* TASK TO CARRY OUT: Copy out every record that follows, word for word.
(PROVIDED DATA begins)
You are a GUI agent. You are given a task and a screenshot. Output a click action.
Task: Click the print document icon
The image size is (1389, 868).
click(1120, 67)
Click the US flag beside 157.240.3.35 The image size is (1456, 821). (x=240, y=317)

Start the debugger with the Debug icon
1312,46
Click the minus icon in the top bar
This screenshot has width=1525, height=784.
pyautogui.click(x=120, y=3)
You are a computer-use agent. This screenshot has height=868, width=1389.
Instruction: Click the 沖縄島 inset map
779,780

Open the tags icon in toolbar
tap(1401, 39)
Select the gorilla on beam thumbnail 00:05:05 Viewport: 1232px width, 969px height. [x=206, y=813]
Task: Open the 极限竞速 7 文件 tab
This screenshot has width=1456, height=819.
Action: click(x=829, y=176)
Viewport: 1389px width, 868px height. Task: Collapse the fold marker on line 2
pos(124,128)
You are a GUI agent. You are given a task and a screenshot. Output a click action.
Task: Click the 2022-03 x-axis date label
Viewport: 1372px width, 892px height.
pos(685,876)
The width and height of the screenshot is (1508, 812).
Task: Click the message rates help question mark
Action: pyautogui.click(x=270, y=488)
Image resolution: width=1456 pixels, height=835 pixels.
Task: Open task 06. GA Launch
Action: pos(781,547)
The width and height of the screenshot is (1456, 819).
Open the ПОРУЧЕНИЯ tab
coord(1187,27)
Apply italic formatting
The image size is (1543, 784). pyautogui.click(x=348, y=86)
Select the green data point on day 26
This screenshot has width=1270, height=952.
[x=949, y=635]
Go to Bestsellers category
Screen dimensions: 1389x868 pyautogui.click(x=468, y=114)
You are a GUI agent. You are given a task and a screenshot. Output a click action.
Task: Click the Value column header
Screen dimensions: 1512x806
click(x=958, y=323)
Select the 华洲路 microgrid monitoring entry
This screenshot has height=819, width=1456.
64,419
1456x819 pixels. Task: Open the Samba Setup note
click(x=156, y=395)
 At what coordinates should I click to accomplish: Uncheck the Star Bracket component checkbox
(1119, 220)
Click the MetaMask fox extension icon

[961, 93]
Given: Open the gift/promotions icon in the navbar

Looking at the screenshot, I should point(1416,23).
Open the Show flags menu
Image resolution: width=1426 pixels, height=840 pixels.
(PROVIDED DATA ends)
* WRITTEN ANSWER:
You are a GUI agent. You are given a task and a screenshot. Output a click action.
Task: Click the print document icon
The image size is (1389, 868).
click(1120, 67)
Click the US flag beside 157.240.3.35 The image size is (1456, 821). (x=240, y=317)

Start the debugger with the Debug icon
1312,46
Click the minus icon in the top bar
This screenshot has width=1525, height=784.
pyautogui.click(x=120, y=3)
You are a computer-use agent. This screenshot has height=868, width=1389.
Instruction: Click the 沖縄島 inset map
779,780

Open the tags icon in toolbar
tap(1401, 39)
Select the gorilla on beam thumbnail 00:05:05 Viewport: 1232px width, 969px height. [x=206, y=813]
Task: Open the 极限竞速 7 文件 tab
This screenshot has width=1456, height=819.
Action: click(x=829, y=176)
Viewport: 1389px width, 868px height. Task: Collapse the fold marker on line 2
pos(124,128)
You are a GUI agent. You are given a task and a screenshot. Output a click action.
Task: Click the 2022-03 x-axis date label
Viewport: 1372px width, 892px height.
pos(685,876)
The width and height of the screenshot is (1508, 812).
Task: Click the message rates help question mark
Action: pyautogui.click(x=270, y=488)
Image resolution: width=1456 pixels, height=835 pixels.
Task: Open task 06. GA Launch
Action: pos(781,547)
The width and height of the screenshot is (1456, 819).
Open the ПОРУЧЕНИЯ tab
coord(1187,27)
Apply italic formatting
The image size is (1543, 784). pyautogui.click(x=348, y=86)
Select the green data point on day 26
This screenshot has width=1270, height=952.
[x=949, y=635]
Go to Bestsellers category
Screen dimensions: 1389x868 pyautogui.click(x=468, y=114)
You are a GUI agent. You are given a task and a screenshot. Output a click action.
Task: Click the Value column header
Screen dimensions: 1512x806
click(x=958, y=323)
Select the 华洲路 microgrid monitoring entry
This screenshot has height=819, width=1456.
64,419
1456x819 pixels. Task: Open the Samba Setup note
click(x=156, y=395)
 At what coordinates should I click to accomplish: Uncheck the Star Bracket component checkbox
(1119, 220)
Click the MetaMask fox extension icon

[961, 93]
Given: Open the gift/promotions icon in the navbar

Looking at the screenshot, I should point(1416,23).
Open the Show flags menu
Image resolution: width=1426 pixels, height=840 pixels.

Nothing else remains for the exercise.